While some on here have had positive experiences at dog parks, there are more who have had bad ones - from the pup just being overwhelmed to the pup being attacked.


----------



## Msmaria (Mar 2, 2013)

Even though my dog does well at dog parks, not all dogs do. You should therefore listen to your trainer, if you trust his/her advice. As she would know your dog better than an online forum and also what ur planning to do with your dog. I do have to add that during training issues ive had to cut the dog park visits back because my dog wanted to go play with every dog he saw.


----------



## gomagoti (Jun 3, 2013)

I have been going to dog park since she was 16 weeks old. She LOVES it. At first,as a pup, i had to keep a close eye on her to make sure no bigger dogs scared her, but the difference it made within a few days was obvious; she suddenly knew her boundaries with different dogs, was happy, tired, fulfilled.She made regular friends who we see to this day (she is nearly 2).
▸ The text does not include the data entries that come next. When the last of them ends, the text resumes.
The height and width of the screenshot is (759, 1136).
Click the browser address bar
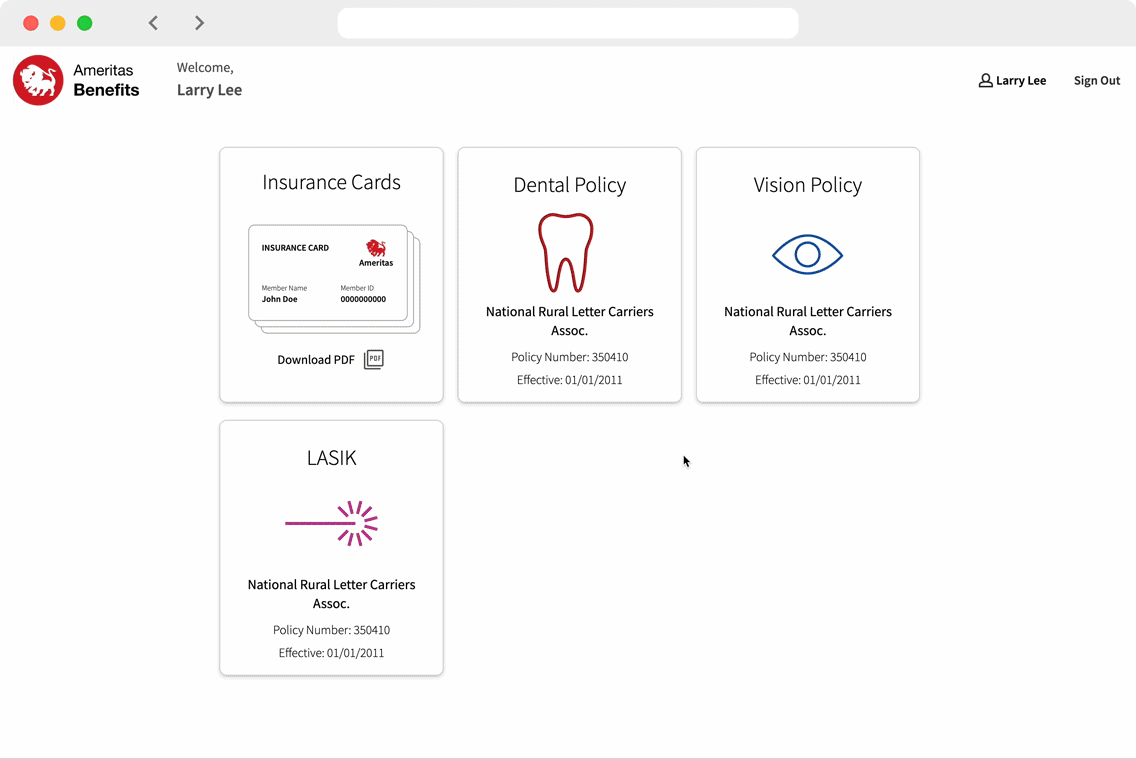(x=567, y=23)
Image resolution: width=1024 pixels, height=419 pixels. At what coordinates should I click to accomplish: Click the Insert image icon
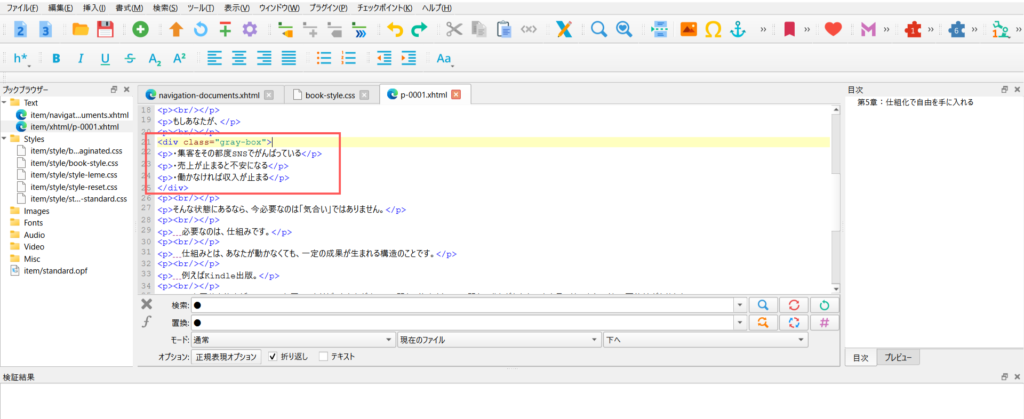click(x=688, y=30)
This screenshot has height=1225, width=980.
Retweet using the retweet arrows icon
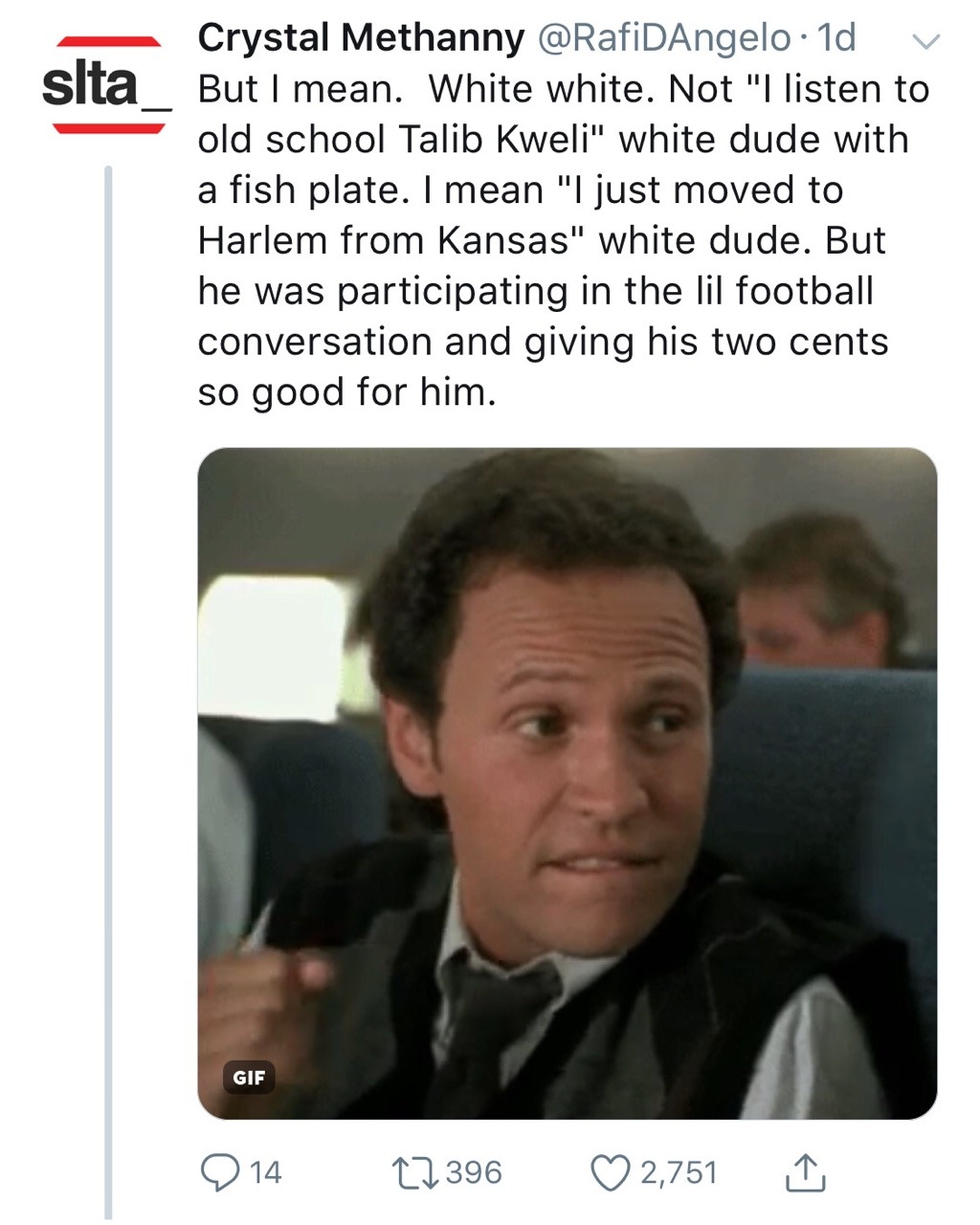(x=414, y=1171)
Sure some dogs told her off when she was being an adolescent pain. As she has grown older she has grown into a very well balanced young bitch, confident and calm around all sorts of other dogs (aggressive, nervous,overactive, the lot) and I attribute a lot of this to her experiences at our dog park.
I have heard some people have had bad experiences, but in my personal experience, just keep a close eye on her, step in before anything gets out of hand, and basically just act like a parent with a child in a yard.


----------



## Lilliam (Dec 1, 2012)

I lived in Southern California, in the San Fernando Valley. I used to go to a dog park right off Reseda, I think. Can't remember now.

It was at that dog park that my border collie, Cassie, was attacked. That was in 1998. I almost lost her.

I would suggest joining an activity such as herding, obedience or maybe rally and then setting play dates with dogs in that group. Where are you in California? There are herding facilties in the L.A. area and Santa Monica that I know of.


----------



## shepherdmom (Dec 24, 2011)

I am one of the ones who avoids dog parks. Too many ill mannered owners around and frankly I don't want my dogs getting germs from whatever the other dogs might have. Of course I have a pack of my own so they don't need to go play with other dogs. They have plenty to play with right here at home.


----------



## kjdreyer (Feb 7, 2013)

Oh, boy, I have some thoughts on this, thanks for asking! I wish I hadn't taken my puppy to the dog park when she was so young. One of the parks here has several individual runs, and one community park. I took her to the individual runs often, but one evening they were all full, and there were only a couple cars at the group one, so I thought we'd try it. She was maybe 16 weeks, after all shots anyway. 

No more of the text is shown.